“You have to try this,” said one of the staffers at Deer Park Wine & Spirits when he saw me scratching around for some interesting wine. “It’s quite new and local.”
He was talking about Tass Vineyards’ red-wine blend of 44 percent Grenache, 33 percent Syrah and 23 percent Mourvedre. Tass is part of a threesome of winemakers that share a space together in Gilroy, so when you head to Tass to try their wines, you’ll also be able to taste from two other wineries—Medeiros Family Wines and La Vie Dansante Wines—in a “rustic but charming tasting room.” The trio calls their partnership Blended—A Winemaker’s Studio.
Winemaker Ron Mosley says “Tass is a name that encompasses my experience over 30 seasons working the vineyard and sharing a part in the mysterious transformation of grapes into wine.” His red blend ($30 in Deer Park Wine & Spirits) is bursting with aromas of dark fruits, earth and spices, rounded out by chewy flavors of pepper, jam and a smidgeon of licorice. Bold and vivacious, it’s a well-made wine that is very quaffable.
Blended–A Winemaker’s Studio is at 3200-A Dryden Ave., Gilroy. 408-852-0779, blendedwinestudio.com.
My husband and I spent three days in Visalia recently, and headed to the Vintage Press restaurant on a friend’s recommendation.
This memorabilia-filled restaurant has been in the Vartanian family for more than five decades, and it’s well worth a visit.
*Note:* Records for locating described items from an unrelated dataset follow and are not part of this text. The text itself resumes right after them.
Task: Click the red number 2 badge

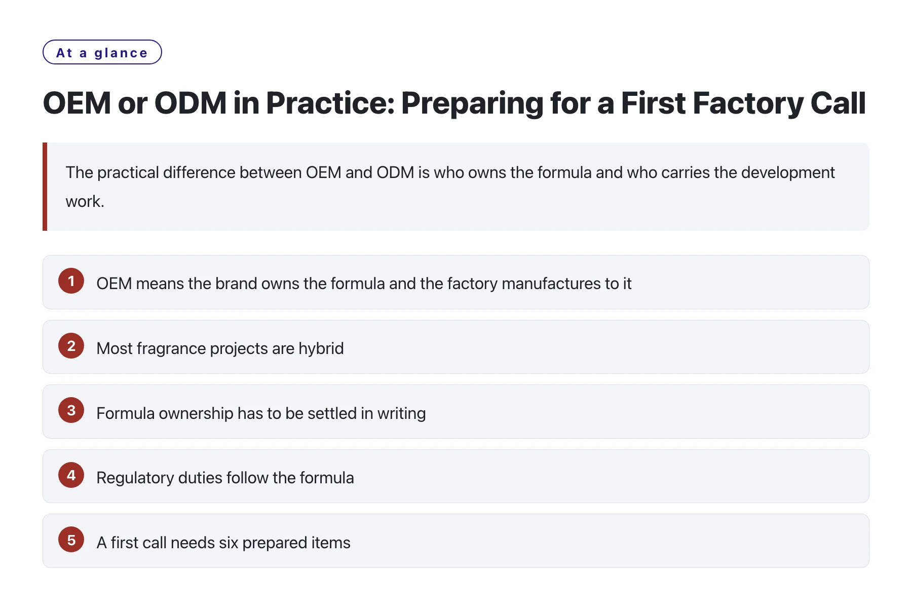Action: point(71,346)
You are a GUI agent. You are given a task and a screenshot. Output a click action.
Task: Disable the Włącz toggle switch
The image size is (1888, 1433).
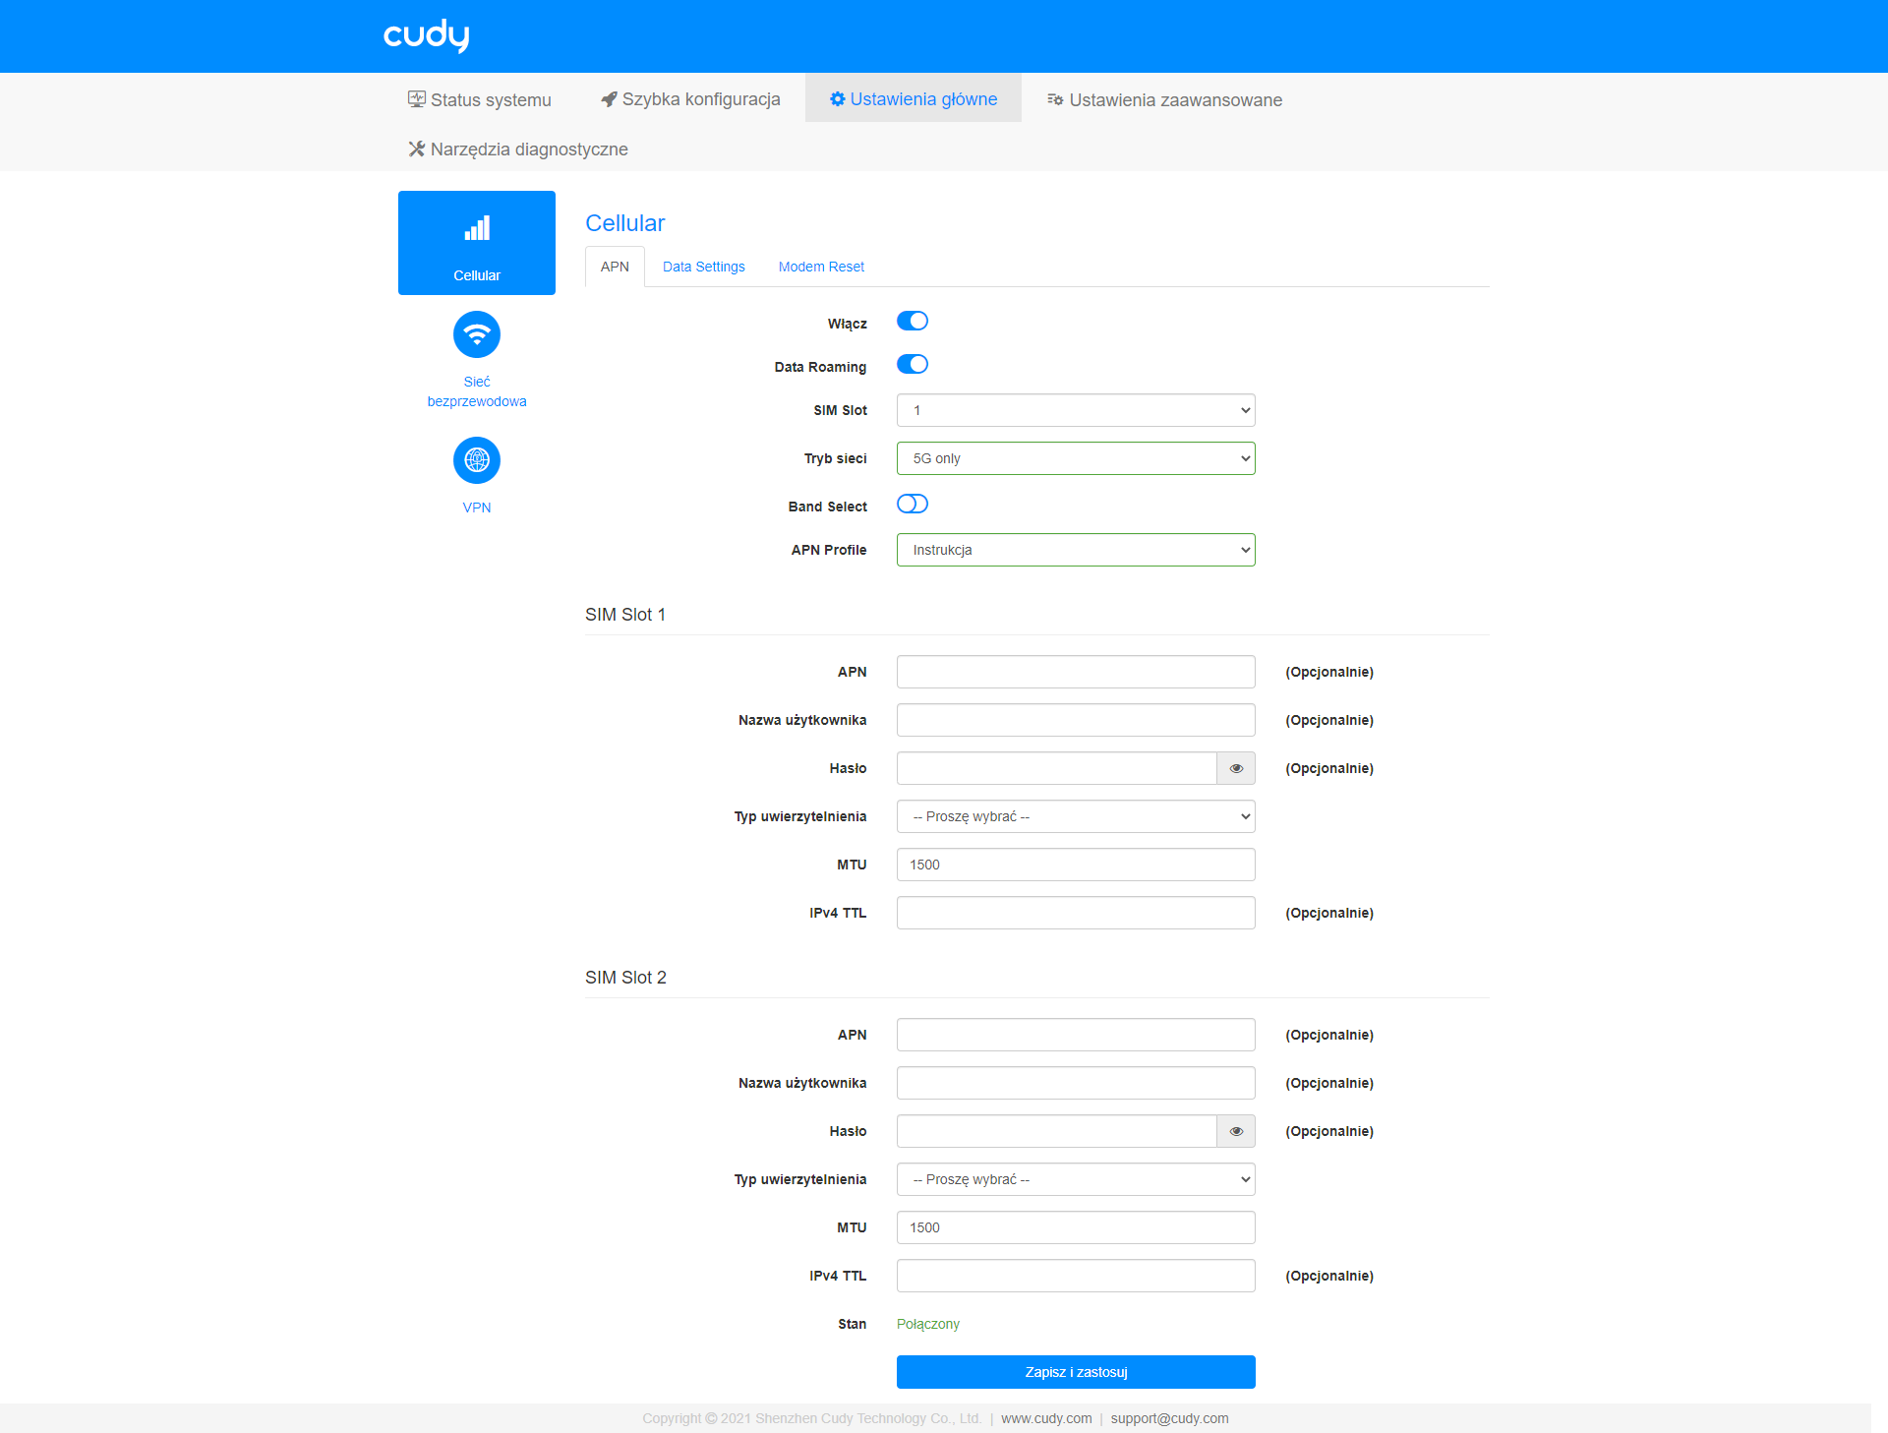point(913,322)
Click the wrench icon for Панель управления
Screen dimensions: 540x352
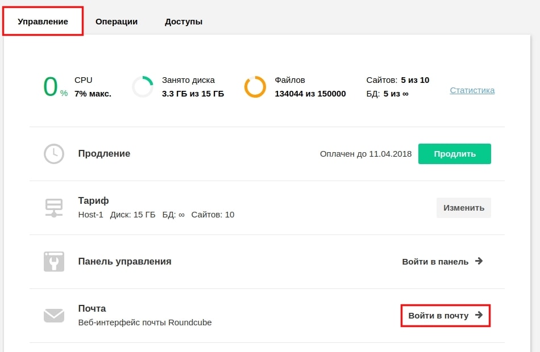pos(54,262)
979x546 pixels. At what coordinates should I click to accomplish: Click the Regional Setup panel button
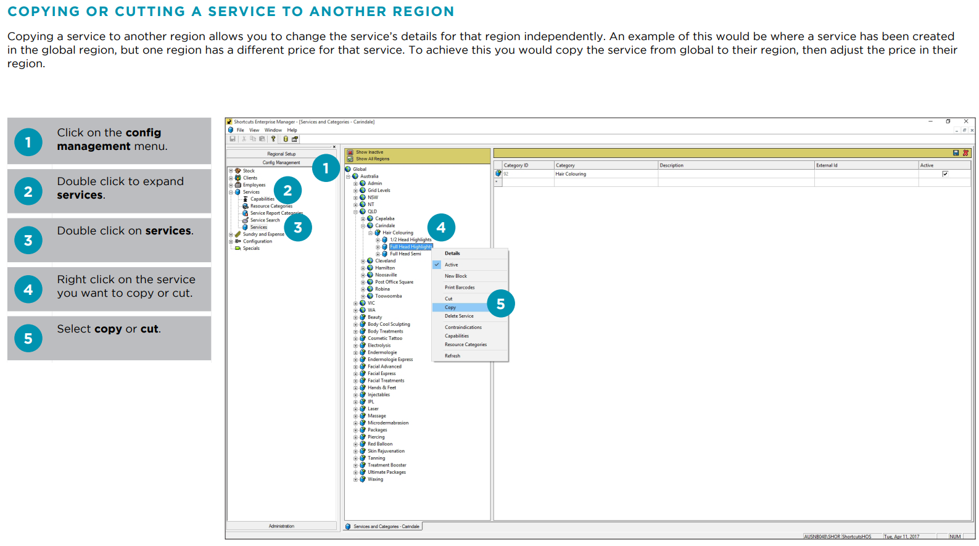[281, 154]
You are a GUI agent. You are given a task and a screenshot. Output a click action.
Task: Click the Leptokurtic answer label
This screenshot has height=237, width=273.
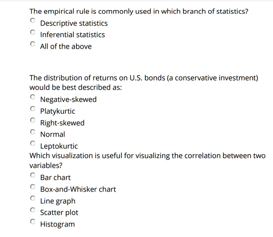[59, 146]
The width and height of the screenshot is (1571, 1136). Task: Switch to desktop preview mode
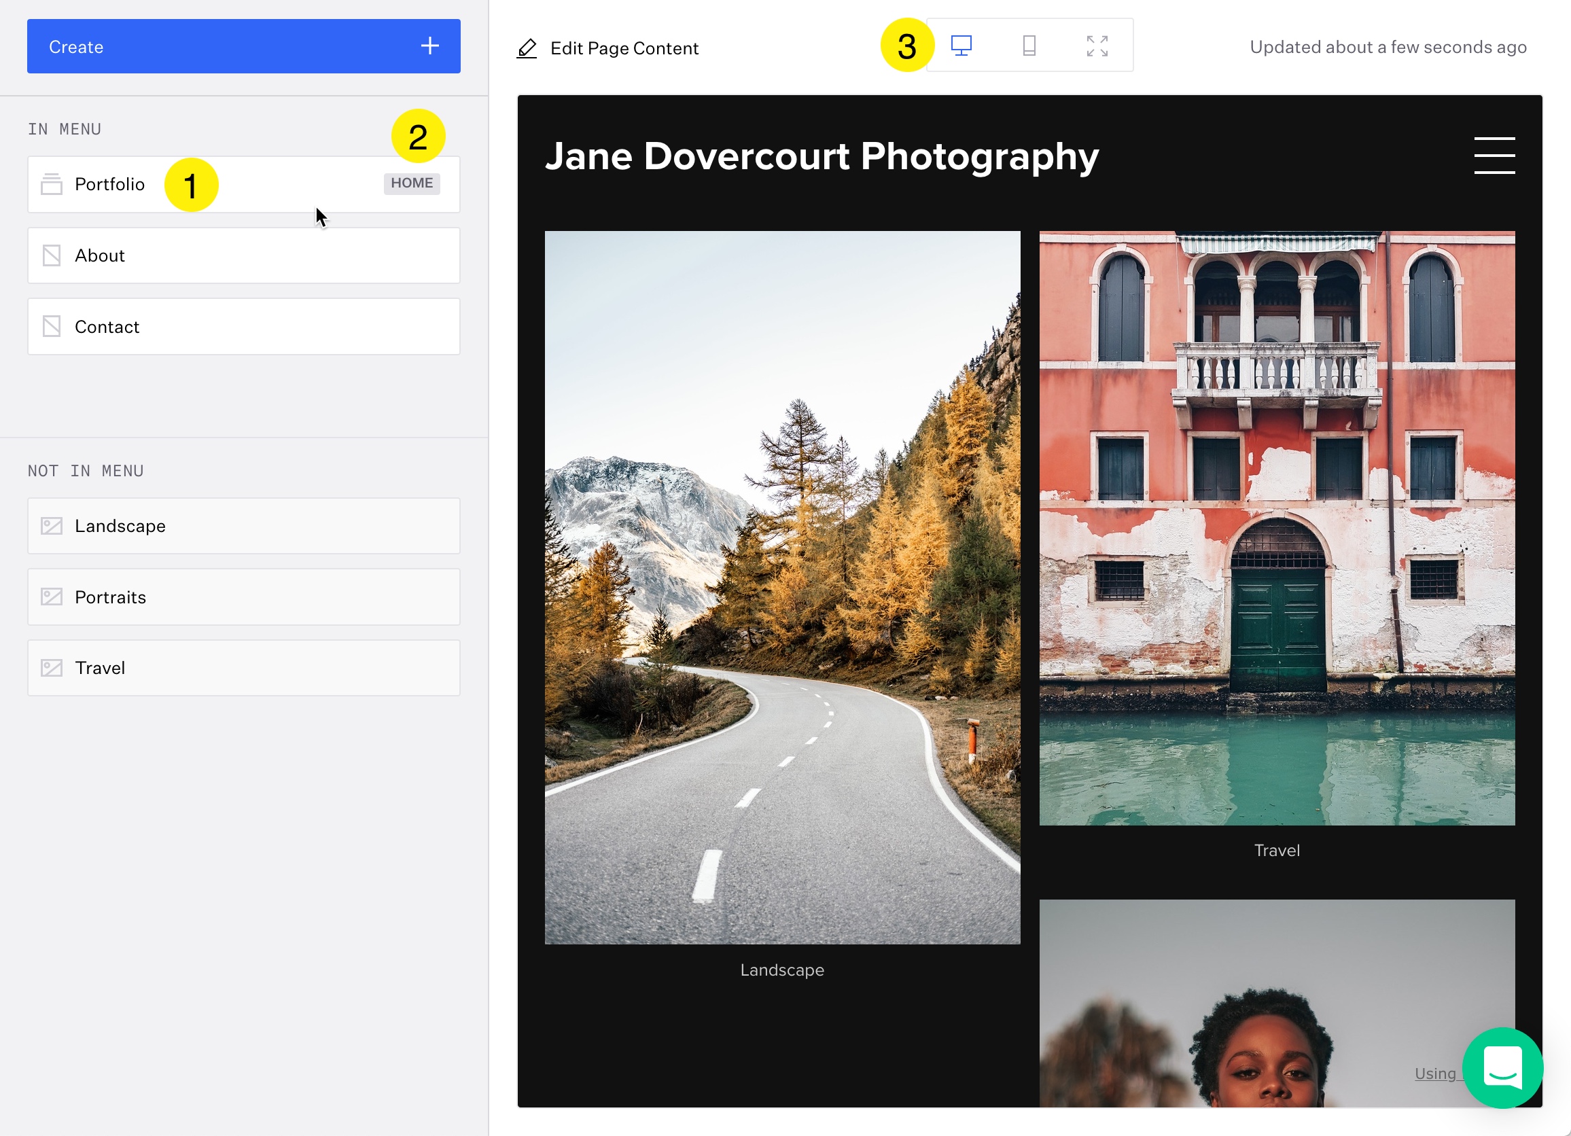(x=961, y=46)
One of the listed wines in the restaurant is Hafner Vineyard Chardonnay—a wine sold mostly to restaurants and “patrons.” Hafner (based in Napa) has no tasting room, but they offer tours and tastings at 2 p.m. on the first and third Friday of each month.
Visit hafnervineyard.com for reservations and more info. Vintage Press 216 N Willis St., Visalia, 559-733-3033. thevintagepress.com.
California Lavash is a fairly new company based in Gilroy. Their lavash flatbreads can be used to make wraps, panini, or just to eat in place of bread. They are vegan, non-GMO, low fat, cholesterol free, low sodium, and there’s no added sugar.